TREATMENT-RELATED adverse events of any grade occurred in 71% of the nivolumab group vs 92% of the chemotherapy group. The most common events were fatigue (21%) and diarrhea (14%) in the nivolumab group and nausea (48%) and anemia (43%) in the chemotherapy group. Treatment-related grade 3 or 4 adverse events occurred in 18% vs 51%.
No individual adverse event of grade ≥ 3 occurred in > 1% of the nivolumab group. The most common adverse events in the chemotherapy group were anemia (17%) and neutropenia (11%). Serious treatment-related adverse events occurred in 17% vs 18%. Treatment-related adverse events led to discontinuation of treatment in 10% vs 13%.
The investigators concluded: “Nivolumab was not associated with significantly longer progression-free survival than chemotherapy among patients with previously untreated stage IV or recurrent NSCLC with a PD-L1 expression level of 5% or more. Overall survival was similar between groups. Nivolumab had a favorable safety profile, as compared with chemotherapy, with no new or unexpected safety signals.”

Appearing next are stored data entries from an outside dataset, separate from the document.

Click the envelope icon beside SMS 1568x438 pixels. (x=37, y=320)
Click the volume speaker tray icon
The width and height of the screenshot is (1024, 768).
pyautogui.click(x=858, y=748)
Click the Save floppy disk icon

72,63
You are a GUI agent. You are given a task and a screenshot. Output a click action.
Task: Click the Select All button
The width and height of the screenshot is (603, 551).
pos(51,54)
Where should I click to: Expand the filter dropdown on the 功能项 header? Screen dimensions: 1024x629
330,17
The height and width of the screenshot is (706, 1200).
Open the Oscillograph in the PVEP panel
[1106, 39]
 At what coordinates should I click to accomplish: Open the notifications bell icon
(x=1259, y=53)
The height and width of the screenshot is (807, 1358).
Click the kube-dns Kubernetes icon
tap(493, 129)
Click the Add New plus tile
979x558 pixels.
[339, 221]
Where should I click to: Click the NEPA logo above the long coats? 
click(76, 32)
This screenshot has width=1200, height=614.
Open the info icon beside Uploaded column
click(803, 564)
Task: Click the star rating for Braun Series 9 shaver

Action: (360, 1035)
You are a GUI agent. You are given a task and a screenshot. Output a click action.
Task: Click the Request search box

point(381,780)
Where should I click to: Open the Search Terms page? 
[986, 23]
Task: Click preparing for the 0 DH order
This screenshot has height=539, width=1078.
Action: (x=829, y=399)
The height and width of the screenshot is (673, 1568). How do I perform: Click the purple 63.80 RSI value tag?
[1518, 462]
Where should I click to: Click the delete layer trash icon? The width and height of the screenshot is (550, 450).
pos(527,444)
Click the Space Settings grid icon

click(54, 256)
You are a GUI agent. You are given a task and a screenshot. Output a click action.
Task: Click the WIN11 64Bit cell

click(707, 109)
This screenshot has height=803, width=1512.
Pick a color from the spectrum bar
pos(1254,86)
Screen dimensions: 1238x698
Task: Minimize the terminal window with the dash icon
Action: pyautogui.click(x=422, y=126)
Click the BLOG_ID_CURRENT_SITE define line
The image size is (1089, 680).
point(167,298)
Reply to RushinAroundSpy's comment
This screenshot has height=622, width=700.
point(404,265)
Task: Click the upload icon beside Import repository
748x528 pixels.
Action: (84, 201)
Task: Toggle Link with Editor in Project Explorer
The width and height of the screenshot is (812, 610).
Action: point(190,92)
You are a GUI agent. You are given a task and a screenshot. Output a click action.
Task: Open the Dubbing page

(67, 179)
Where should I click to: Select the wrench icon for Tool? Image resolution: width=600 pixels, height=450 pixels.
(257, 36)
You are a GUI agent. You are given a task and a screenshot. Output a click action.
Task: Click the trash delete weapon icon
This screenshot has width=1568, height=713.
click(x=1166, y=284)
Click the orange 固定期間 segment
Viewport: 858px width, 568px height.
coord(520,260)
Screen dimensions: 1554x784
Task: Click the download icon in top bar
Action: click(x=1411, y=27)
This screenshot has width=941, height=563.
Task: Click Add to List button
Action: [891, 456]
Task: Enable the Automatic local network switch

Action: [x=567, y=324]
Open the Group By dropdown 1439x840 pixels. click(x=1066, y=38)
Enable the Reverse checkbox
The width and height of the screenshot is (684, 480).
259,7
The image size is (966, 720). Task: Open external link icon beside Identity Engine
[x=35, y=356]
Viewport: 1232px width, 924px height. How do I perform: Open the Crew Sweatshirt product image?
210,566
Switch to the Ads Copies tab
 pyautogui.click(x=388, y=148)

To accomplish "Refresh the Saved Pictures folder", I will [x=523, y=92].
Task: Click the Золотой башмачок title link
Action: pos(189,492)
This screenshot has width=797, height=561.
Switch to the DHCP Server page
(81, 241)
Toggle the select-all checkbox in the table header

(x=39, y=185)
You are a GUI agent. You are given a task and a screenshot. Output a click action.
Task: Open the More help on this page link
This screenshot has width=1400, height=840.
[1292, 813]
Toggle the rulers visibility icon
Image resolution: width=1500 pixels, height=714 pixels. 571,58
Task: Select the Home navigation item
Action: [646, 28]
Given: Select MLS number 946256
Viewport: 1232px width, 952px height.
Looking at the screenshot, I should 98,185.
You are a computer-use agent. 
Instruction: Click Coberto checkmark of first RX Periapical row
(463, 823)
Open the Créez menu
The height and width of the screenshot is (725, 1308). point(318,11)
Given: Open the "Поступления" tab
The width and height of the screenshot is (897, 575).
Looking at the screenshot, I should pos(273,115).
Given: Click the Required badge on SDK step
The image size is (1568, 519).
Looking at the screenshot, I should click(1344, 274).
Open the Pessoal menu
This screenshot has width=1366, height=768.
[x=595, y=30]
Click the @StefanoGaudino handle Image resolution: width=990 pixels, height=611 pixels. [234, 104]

Dr. Carbone commented to The ASCO Post, “Exploratory analysis of tumor mutation burden in this study showed it to be a potent candidate predictor of clinical outcomes to immunotherapy, independent of PD-L1, and warrants prospective testing.
DISCLOSURE: The study was funded by Bristol-Myers Squibb and others. For full disclosures of the study authors, visit www.nejm.org.
1. Carbone DP, Reck M, Paz-Ares L, et al: First-line nivolumab in stage IV or recurrent non–small-cell lung cancer. N Engl J Med 376:2415-2426, 2017.
2. Brahmer J, Reckamp KL, Baas P, et al: Nivolumab versus docetaxel in advanced squamous-cell non–small-cell lung cancer. N Engl J Med 373:123-135, 2015.
3. Borghaei H, Paz-Ares L, Horn L, et al: Nivolumab versus docetaxel in advanced nonsquamous non–small-cell lung cancer. N Engl J Med 373:1627-1639, 2015.